The Food and Drug Administration has approved the chemotherapy drug Taxotere (docetaxel) for men with advanced prostate cancer that is not responding to hormone therapy. The drug is to be given with the steroid prednisone. Taxotere has already been approved to treat breast and lung cancer.

The approval is particularly important because Taxotere is the first chemotherapy drug shown to improve the survival of men in the advanced stage of this disease.

"Patients need as many effective treatment options as possible and Taxotere, in combination with prednisone, offers hope to certain patients who have not responded to other treatments," said acting FDA commissioner Lester M. Crawford, PhD, in a statement.

Until now, chemotherapy given to prostate cancer patients was primarily intended to slow the growth of the cancer and reduce pain from metastasis; no studies had shown that chemotherapy helped men live longer. For this reason it has been reserved for men who have failed all other treatments (radiation, surgery, or hormone therapy).

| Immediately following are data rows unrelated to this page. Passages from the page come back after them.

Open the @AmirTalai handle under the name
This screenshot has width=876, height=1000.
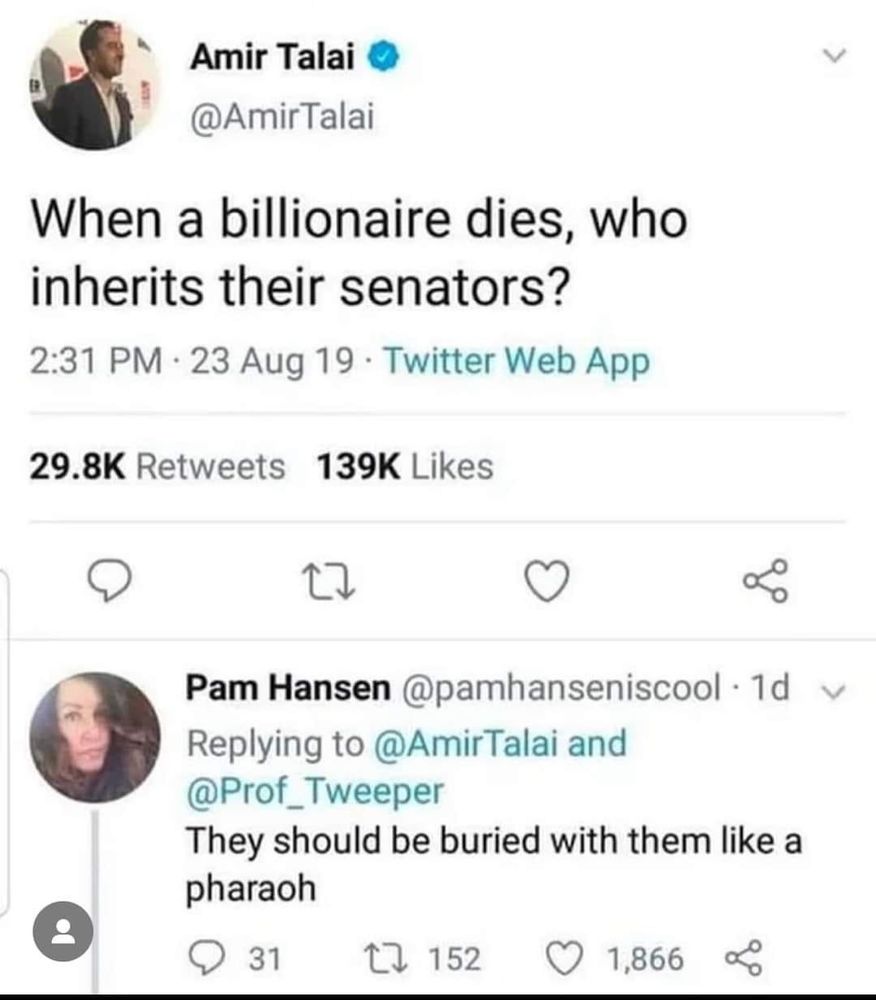point(280,117)
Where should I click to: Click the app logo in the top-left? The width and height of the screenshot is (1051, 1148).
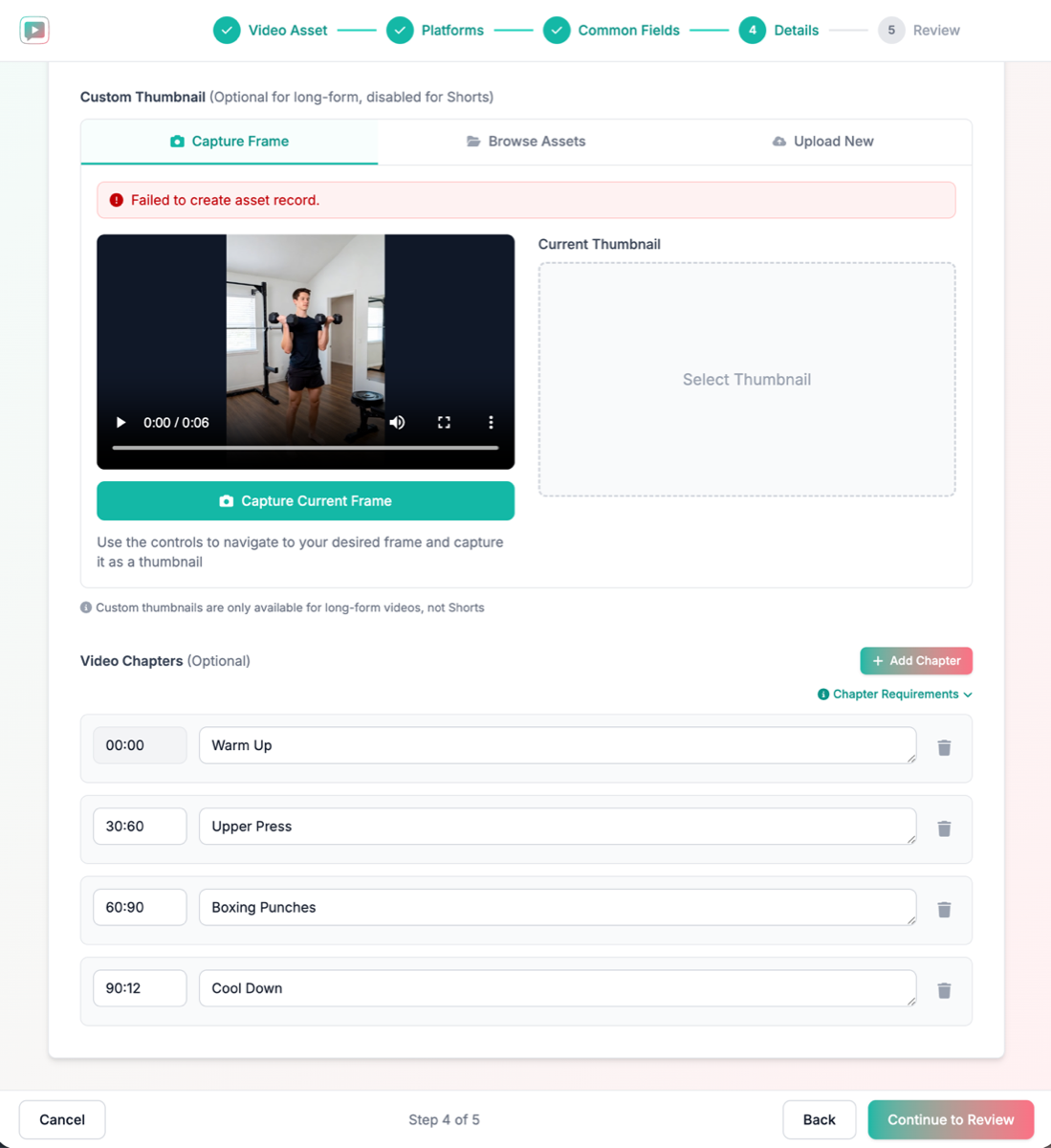(x=34, y=30)
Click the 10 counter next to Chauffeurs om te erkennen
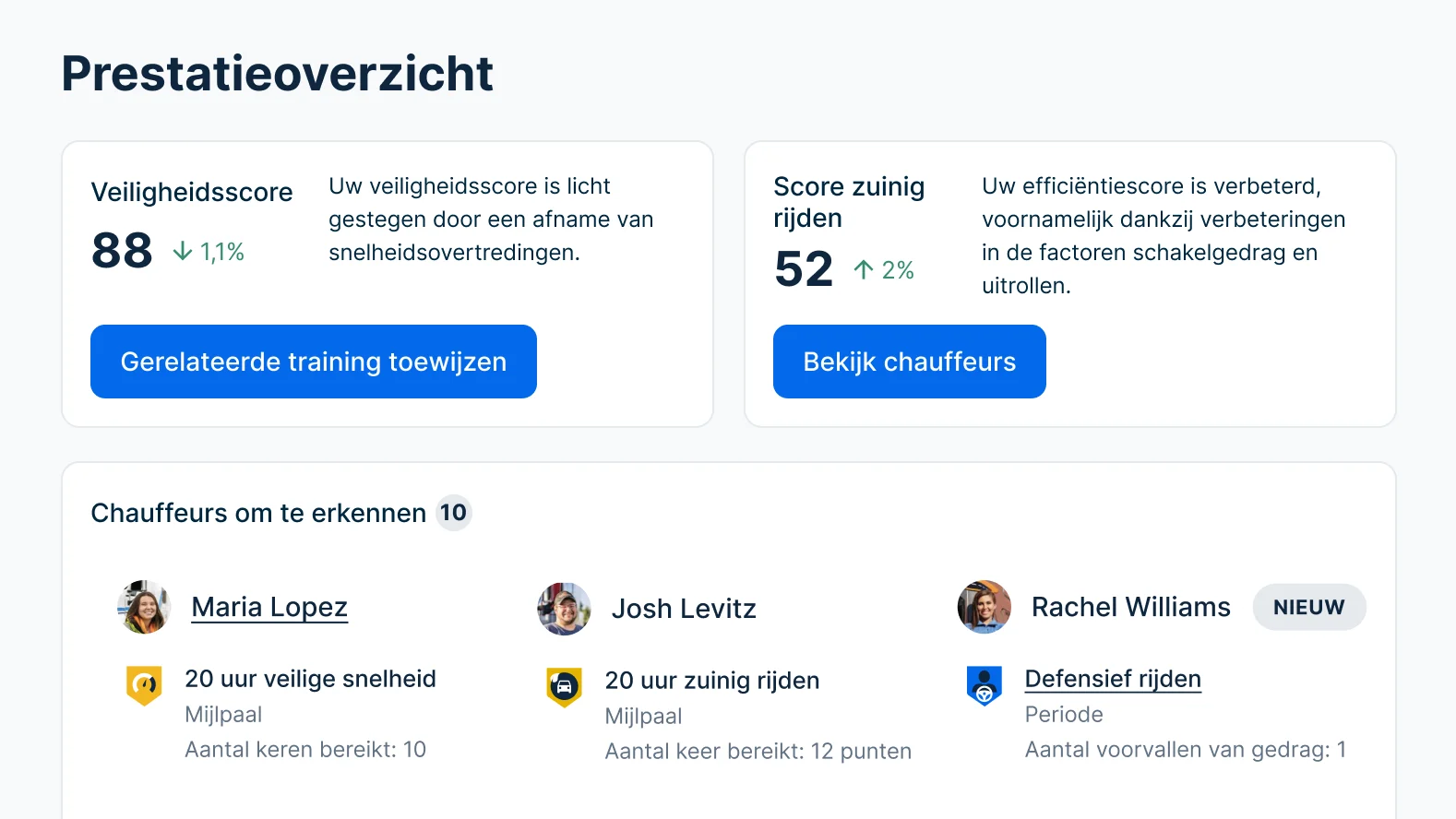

The FDA based its decision on a study of more than 1,000 patients. The Taxotere-prednisone combination increased survival by more than 2 months, when compared to standard chemotherapy. Details of the trial will be presented next week at a national cancer conference.

The most common side effects of the Taxotere regimen were nausea, hair loss and bone marrow suppression. Some men also experienced fluid retention and tingling in the arms and legs.